Goldsmiths, University of London, 26 April 2012
Sister Earth: Global Relationships in Contemporary Women’s Writing
Keynote Speaker: Bernardine Evaristo
At the close of the twentieth century, feminists such as Audre Lorde, Susan Stanford Friedman and Sara Ahmed urged women to look beyond their local and national communities. Since 2000, contemporary women’s writing has sought inspiration from the idea of an increasingly global community. Women from a variety of locations have produced a number of works that engage with transnational and global relationships, including Aminatta Forna, Bernardine Evaristo, Kamila Shamsie, Andrea Levy, Chimamanda Ngozi Adichie and Tahmima Anam, amongst many others.
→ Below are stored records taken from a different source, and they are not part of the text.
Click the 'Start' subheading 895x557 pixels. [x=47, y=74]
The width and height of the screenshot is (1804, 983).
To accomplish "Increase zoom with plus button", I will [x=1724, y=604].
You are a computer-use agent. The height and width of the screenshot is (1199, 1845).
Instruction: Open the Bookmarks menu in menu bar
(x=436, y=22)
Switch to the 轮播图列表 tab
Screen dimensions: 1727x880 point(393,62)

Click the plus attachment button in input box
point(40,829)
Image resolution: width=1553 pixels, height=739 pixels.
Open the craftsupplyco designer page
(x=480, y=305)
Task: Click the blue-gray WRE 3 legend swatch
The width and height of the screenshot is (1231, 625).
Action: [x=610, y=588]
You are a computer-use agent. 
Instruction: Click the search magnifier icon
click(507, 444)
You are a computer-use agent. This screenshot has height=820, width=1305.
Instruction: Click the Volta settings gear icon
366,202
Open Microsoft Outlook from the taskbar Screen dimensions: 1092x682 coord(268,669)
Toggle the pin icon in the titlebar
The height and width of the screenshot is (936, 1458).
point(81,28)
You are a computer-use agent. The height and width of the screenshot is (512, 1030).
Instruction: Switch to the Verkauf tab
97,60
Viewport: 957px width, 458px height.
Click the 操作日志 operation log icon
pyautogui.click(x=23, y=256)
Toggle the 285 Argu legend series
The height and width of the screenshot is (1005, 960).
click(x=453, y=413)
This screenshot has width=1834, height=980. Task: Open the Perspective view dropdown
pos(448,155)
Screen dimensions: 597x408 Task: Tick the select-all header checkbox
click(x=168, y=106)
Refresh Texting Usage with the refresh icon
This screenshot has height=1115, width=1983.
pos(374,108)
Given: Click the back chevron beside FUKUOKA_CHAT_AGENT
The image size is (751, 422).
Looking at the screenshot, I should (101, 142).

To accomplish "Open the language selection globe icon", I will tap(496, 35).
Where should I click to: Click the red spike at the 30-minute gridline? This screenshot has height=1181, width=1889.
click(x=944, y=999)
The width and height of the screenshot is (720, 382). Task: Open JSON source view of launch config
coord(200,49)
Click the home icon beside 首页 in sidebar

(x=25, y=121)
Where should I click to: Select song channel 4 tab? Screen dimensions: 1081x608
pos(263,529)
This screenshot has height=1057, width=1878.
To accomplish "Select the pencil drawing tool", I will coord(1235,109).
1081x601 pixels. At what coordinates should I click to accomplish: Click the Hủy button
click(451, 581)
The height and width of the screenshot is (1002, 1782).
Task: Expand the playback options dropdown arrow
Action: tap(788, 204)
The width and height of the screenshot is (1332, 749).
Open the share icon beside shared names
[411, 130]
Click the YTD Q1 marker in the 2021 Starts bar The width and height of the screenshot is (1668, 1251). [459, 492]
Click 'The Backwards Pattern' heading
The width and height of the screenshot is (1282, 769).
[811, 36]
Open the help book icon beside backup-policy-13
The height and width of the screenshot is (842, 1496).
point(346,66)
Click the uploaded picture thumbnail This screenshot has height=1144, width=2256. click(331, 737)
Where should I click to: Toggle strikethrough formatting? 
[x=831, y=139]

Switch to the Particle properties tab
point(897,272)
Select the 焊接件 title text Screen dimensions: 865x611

This half-day symposium seeks to both address and celebrate the global outlook of contemporary women’s writing.
University of Leicester, 20 June 2012
Mythical, Magical and Monstrous Women in Contemporary Women’s Writing
Keynote Speaker: Dr Becky Munford
From Angela Carter’s subversive fairytales in The Bloody Chamber (1979) to Michele Roberts’ monstrous bodies, from Ali Smith’s mythic rewriting in Girl Meets Boy(2007) to A.S. Byatt’s metamorphic monsters, the themes of myth, magic and the monstrous continue to preoccupy contemporary women writers who repeatedly turn to such themes as a means of challenging the frequently distorted images of gender proffered by patriarchal representations of women. This symposium seeks to address why the magical, mythical and the monstrous continue to remain prominent in contemporary women’s writing and explore how such tropes and topics continue to be deployed and reworked by authors to represent women in fiction.